▶ _Required work_:
Scan the material for the word "height", and copy each line where it shows up.

◇ ◇ ◇ ◇ ◇ ◇ ◇

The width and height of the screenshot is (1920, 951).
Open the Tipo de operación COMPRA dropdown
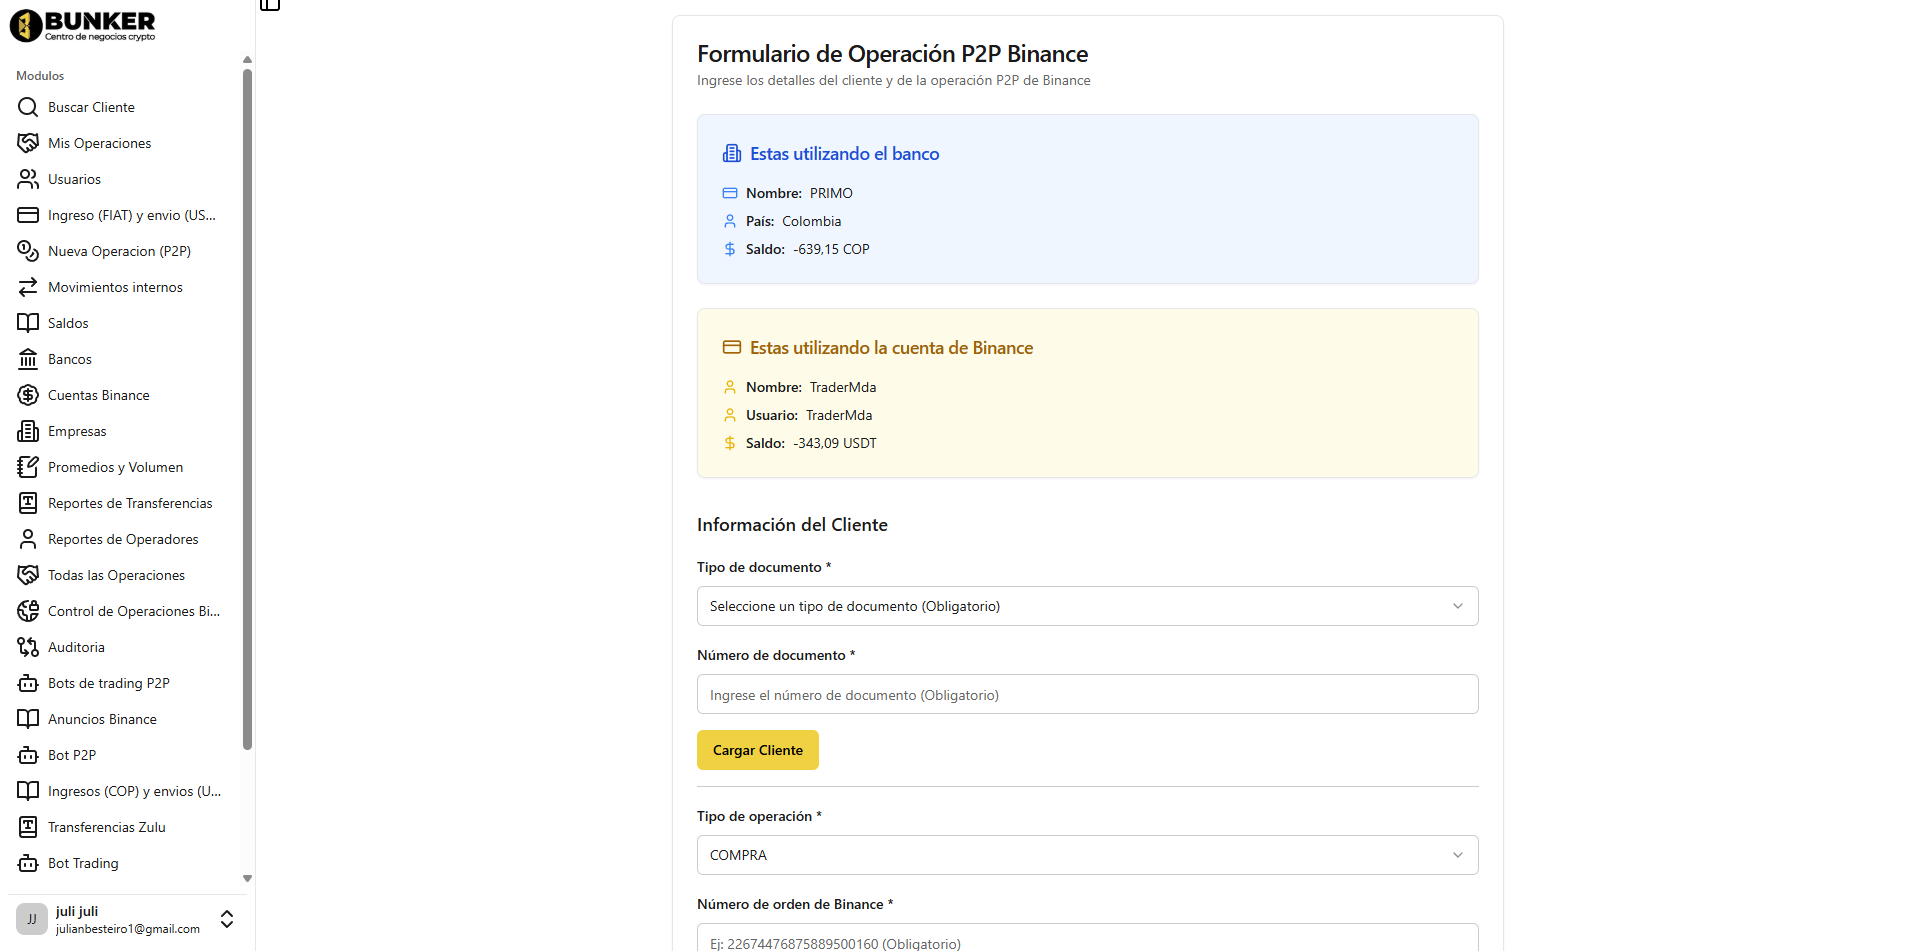1087,855
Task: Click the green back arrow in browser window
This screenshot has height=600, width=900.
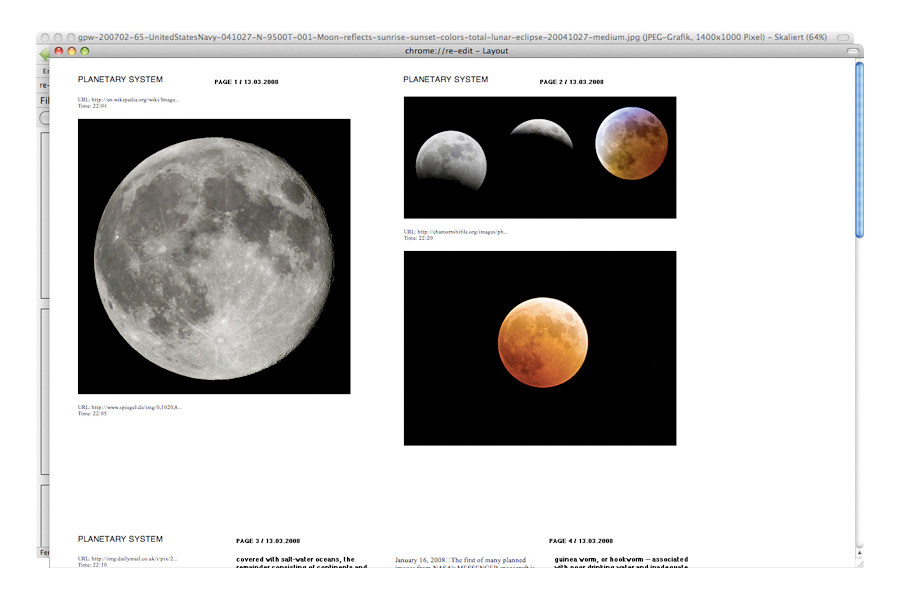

◇ ◇ ◇ ◇ ◇ ◇ ◇

▶ _Written response_:
The width and height of the screenshot is (1920, 951).
This screenshot has height=600, width=900.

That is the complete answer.